Price: ¥8-15/bowl at traditional mifen shops in central Guilin. Tourist-area sit-down restaurants charge ¥18-30. The dish is uniformly cheap — the point is not the price but finding a shop that has been cooking the lu shui brisket long enough for the broth to have real depth.

Well-regarded names in Guilin: 微笑堂米粉 (the Smiling Hall, central Guilin), 崇善米粉 (Chongshan, near the railway station), 又益轩 (Youyixuan, a longtime local favourite). The Zhengyang Pedestrian Street food area (正阳步行街) and Yangqiao Street (阳桥街) both concentrate traditional mifen shops.

Restaurant-name noise warning. Searching “Guilin rice noodles” in English online returns results dominated by US and New Zealand Chinese restaurant chains — Zhou's, Fen Classic, “Guilin Rice Noodle House” — that have nothing to do with the dish as eaten in Guilin. Search instead for 桂林米粉 (the Chinese characters) on Dianping (大众点评) for the actual local shop rankings. Also note: Guilin rice noodles are not the same as luosifen (see the Liuzhou snail noodle section below).

The origin story

Local tradition holds that Guilin rice noodles date to the workers building Emperor Qin Shi Huang's Lingqu Canal in the 3rd century BC — soldiers from northern China adapted their wheat-noodle cooking to the southern rice crop, giving birth to the rice noodle. This is almost certainly apocryphal — 2,200-year-old origin stories for dishes usually are — but it is what Guilin residents tell visitors, and it captures the southward pivot of Chinese culinary history that Guangxi represents.

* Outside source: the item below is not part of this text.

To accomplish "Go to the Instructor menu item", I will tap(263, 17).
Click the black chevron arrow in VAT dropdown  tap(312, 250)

Yangshuo beer fish (阳朔啤酒鱼)

Beer fish (啤酒鱼, píjiǔ yú) is Yangshuo's signature dish and the one food that every Western visitor to the town tries. Unlike Guilin rice noodles — a centuries-old local staple — beer fish is a relatively recent invention, said to have been created by Yangshuo restaurant owners in the 1980s as a dish that would appeal to the foreign backpackers who were beginning to discover West Street.

What the dish is

A fresh Li River carp — typically a grass carp (草鱼, cǎo yú), weighing 1-2 kg — is cleaned, scored on both sides, then braised whole in a wide clay pot with:

  • Beer — usually a full bottle of Guilin Liquan beer (漓泉啤酒), the dominant local brewery, which tenderises the fish and gives the sauce a slight bitterness that balances the sweetness of the tomatoes.
  • Tomatoes — quartered, contributing sweetness and acidity.
  • Garlic and ginger — in generous quantities.
  • Dried chillies and green peppers — for the sour-fragrant heat that runs through all Guangxi cooking.
  • Fermented soybean paste (豆瓣酱, dòubàn jiàng) — the umami and fermented-savoury backbone.

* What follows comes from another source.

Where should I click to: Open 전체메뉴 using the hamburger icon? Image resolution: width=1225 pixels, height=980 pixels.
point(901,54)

The fish arrives whole at the table, still sizzling, in a shallow clay pot. The sauce has reduced to a glossy, fragrant, red-orange colour. It is eaten communally with chopsticks — shared from the central pot, piled onto steamed rice, with the bones assembled in a side bowl.

Practicalities

Price: ¥80-180 per fish, often priced per jin (½ kg) at roughly ¥45-65/jin. A fish that serves 2-3 people typically runs ¥100-140. West Street tourist restaurants charge towards the top of that range; older restaurants off the main strip are cheaper.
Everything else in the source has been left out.